Stored items:
^^^^
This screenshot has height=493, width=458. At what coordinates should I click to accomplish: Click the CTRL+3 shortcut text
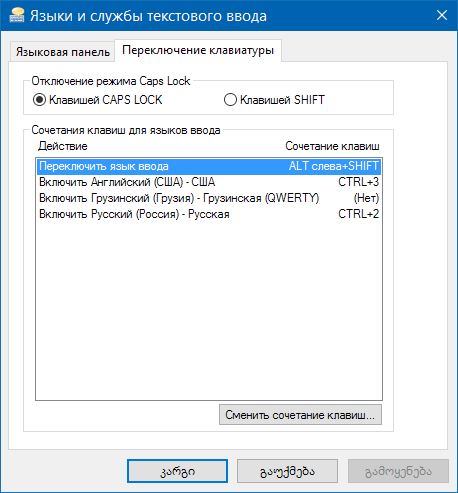tap(359, 182)
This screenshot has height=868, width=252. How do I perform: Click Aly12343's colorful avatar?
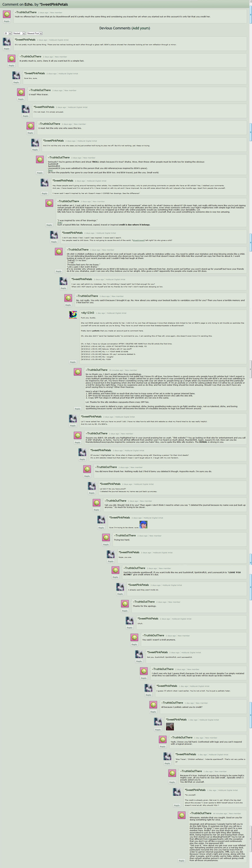coord(73,315)
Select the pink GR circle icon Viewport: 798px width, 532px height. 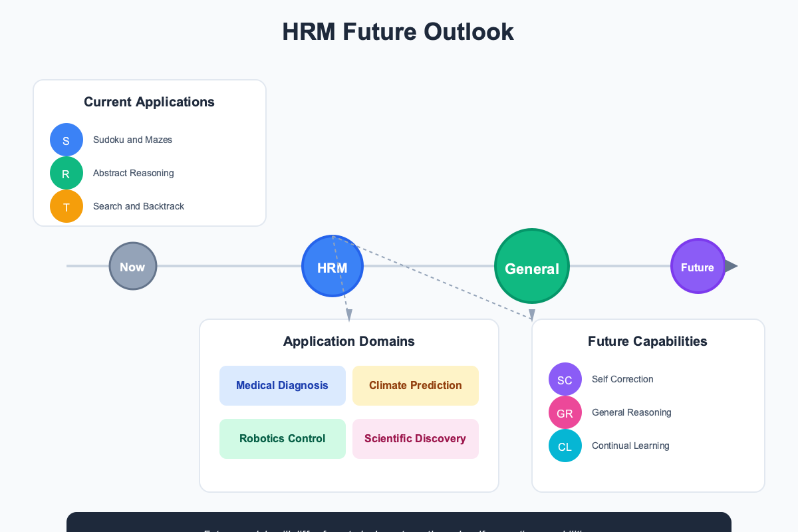tap(565, 412)
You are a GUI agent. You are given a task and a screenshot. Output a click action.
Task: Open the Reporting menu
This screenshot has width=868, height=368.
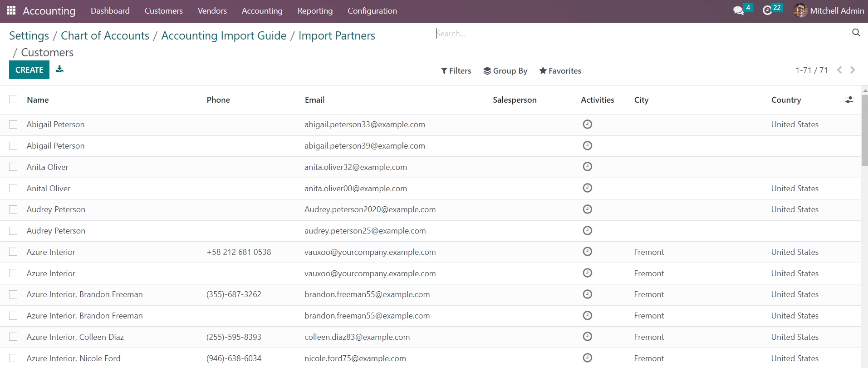pyautogui.click(x=315, y=11)
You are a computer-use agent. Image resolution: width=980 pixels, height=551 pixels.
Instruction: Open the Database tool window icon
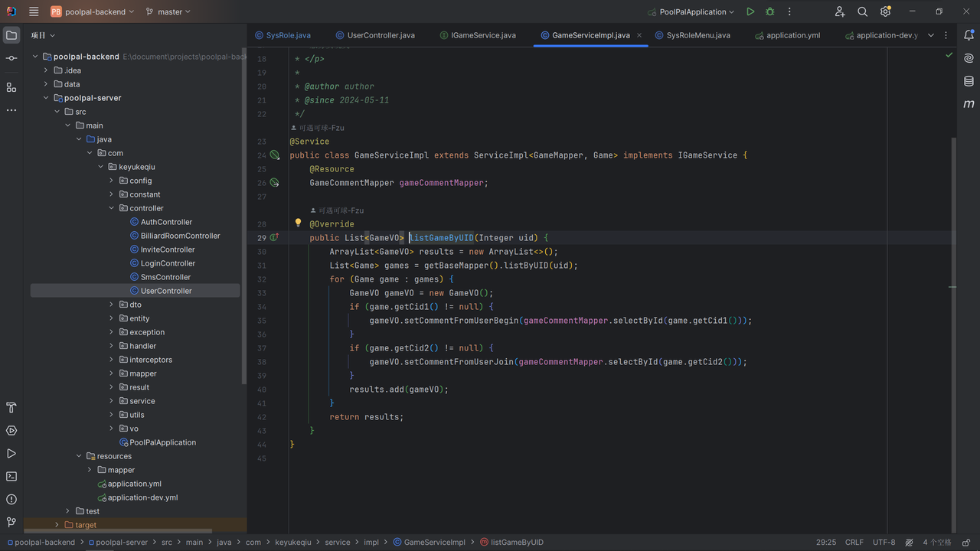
^^^^
* _WHAT IS EXPECTED_:
Go line by line through the records and copy those that contain the word "agent".

* _OUTPUT FOR THIS EXERCISE_:
You are a GUI agent. You are given a task and a screenshot. Output a click action.
You are a computer-use agent. Image resolution: width=980 pixels, height=551 pixels.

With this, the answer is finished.